Though Clarke batted on for only another 10 overs before missing a straight Swann’un, it was the manner of his batting which was most impressive. Two-hundred runs to make in a day with No. 8 new at the crease is not a batsman’s idea of a good time: he faces criticism for doing anything short of pulling off a Botham-esque barrage by landing on Chance a few times and managing to get out of jail, free. Clarke rotated the strike, allowed Mitchell Johnson (who, despite having a crisis of confidence and overestimating the dimensions of the pitch while bowling, is one of the better No. 8s since Lawrence Dallaglio) to get settled, left well alone the still swinging ball which was Haddin’s undoing, and with furtive, yet frequently cheerful, looks at the scoreboard, he was setting the stage for the biggest run-chase of all time. In short, he showed ‘maturity’; this is not used in the weakened, cabbage-water fashion to say that someone who was hot-headed is no slightly less so (KP Pietersen, anyone?), but to say that he has stepped into the breach, earned his spurs and become what was expected of him: a man ready to assume the leadership.

A hundred on debut and a fairytale 6-9 in his fourth Test signalled, or rather trumpeted, the arrival of MJ Clarke. His salad days were to last for a couple of years, before he was told that a stint back at Shield cricket would ‘do him the world of good’. It is out of this demotion that the focused, yet freely playing Clarke arose. Clarke has shown, not merely in Test matches, but in his stand-in stints as one-day captain, that he has a mind for the game. That he captains the side in Twenty20 cricket is, to some degree, of no real importance for this discussion, and his much-maligned ‘inability’ to change gears in between the Test and hit-and-giggle format is something to be addressed another day. Clarke has been both playing lieutenant in leadership and acting as heir presumptive for the position of No. 3.

At the moment he is able to enter (I hope!) as the ball is becoming old, the field begins to spread and spinners try an over or two. That is where I wish to spend at least one paragraph: Clarke’s footwork against spin. It was said of the batsmen in the Golden Age of cricket (Ranjitsinhji, Trumper and Hobbs in particular) that one of their defining qualities was the ability to score off both the front and the back foot, with no pre-determined preference. The advice of ‘if in doubt, push out’ is sound enough, and I was bowled by a grubber at Blenheim Palace on a wet May wicket after throwing this caution into the wind.
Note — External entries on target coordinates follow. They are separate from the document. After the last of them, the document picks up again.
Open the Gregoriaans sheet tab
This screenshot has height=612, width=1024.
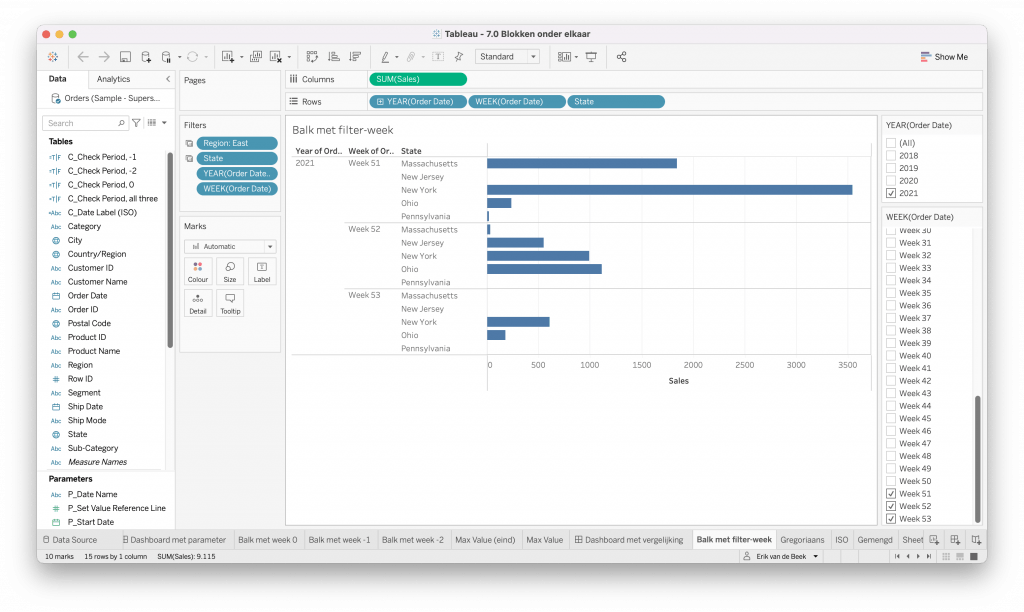pyautogui.click(x=802, y=540)
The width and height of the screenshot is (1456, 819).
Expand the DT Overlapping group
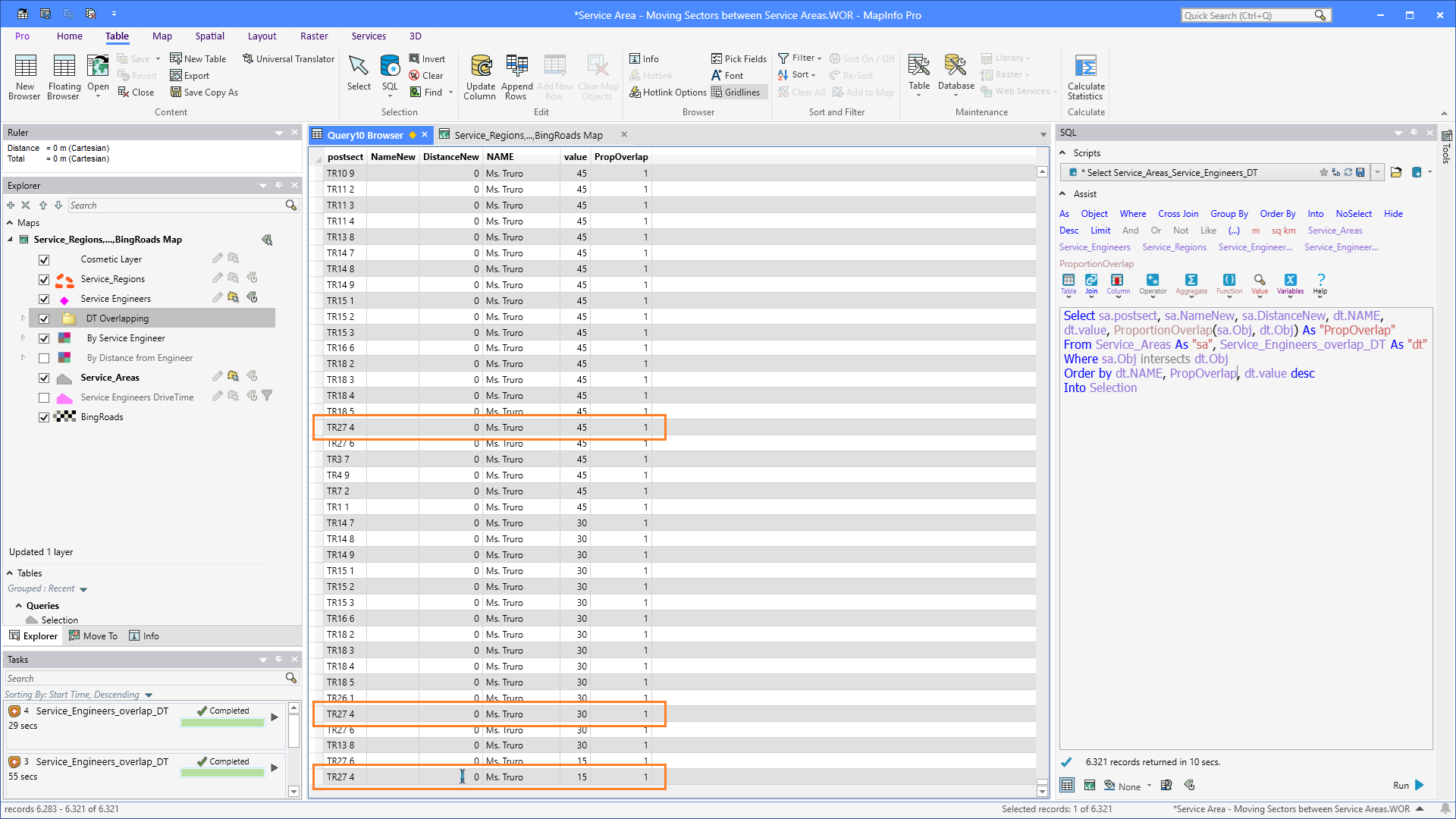23,318
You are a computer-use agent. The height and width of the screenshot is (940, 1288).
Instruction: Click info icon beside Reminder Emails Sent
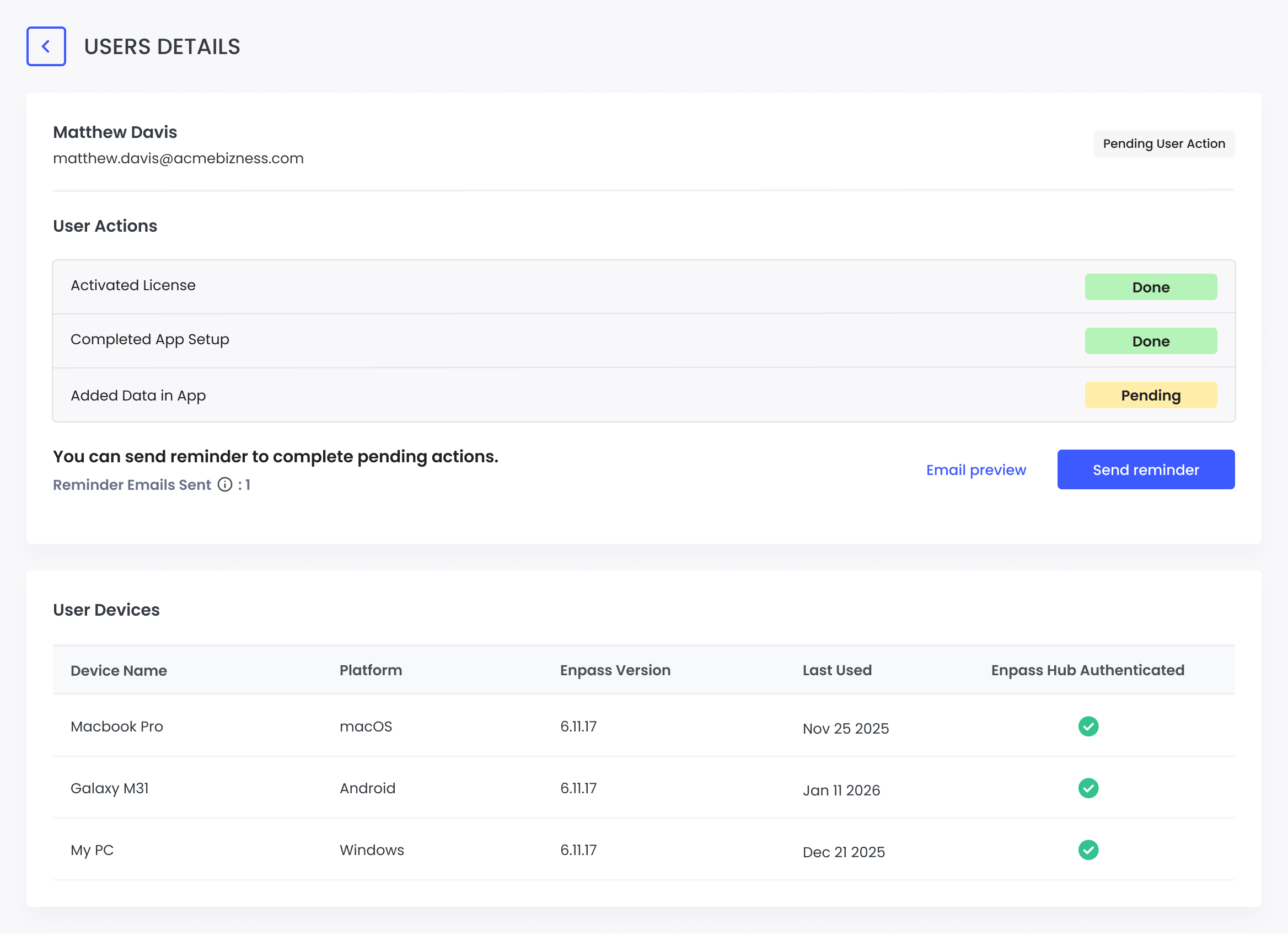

But most of us are not good batsman (I am certainly not, as evinced by a mate’s coining the verb ‘grim-reapered’ to be used in the phrase ‘You just grimreapered the stumps’, after I had been dismissed hit-wicket following an overly lusty and ultimately one-handed pull-shot), and so the adages we need are not those for the big-game players. Clarke pushes forward, sure, and when he does he is quicker on his feet than most. He does not thunder after balls, the pitch of which he can not possible reach, but rather all front-foot shots (not necessarily to half-volleys) be played according to the length he wishes. When the ball is a trifle shorter, in the zone of indetermination (which is not so ominous sounding as ‘corridor of uncertainty’) and he is in doubt, he does not slavishly adhere to our pushing-out epithet. The right-foot goes back and to his left, the front leg straightens and the ball is hit mere inches before the stumps and driven for what might be called a late cover-drive.

Pup is due some runs again, and although his form against England was great in July 2009, he will be keen to settle the so-near, so-far innings at Lord’s. And if in say, the Sydney Test, Australia needs three wickets with two overs to spare, who better to have a trundle?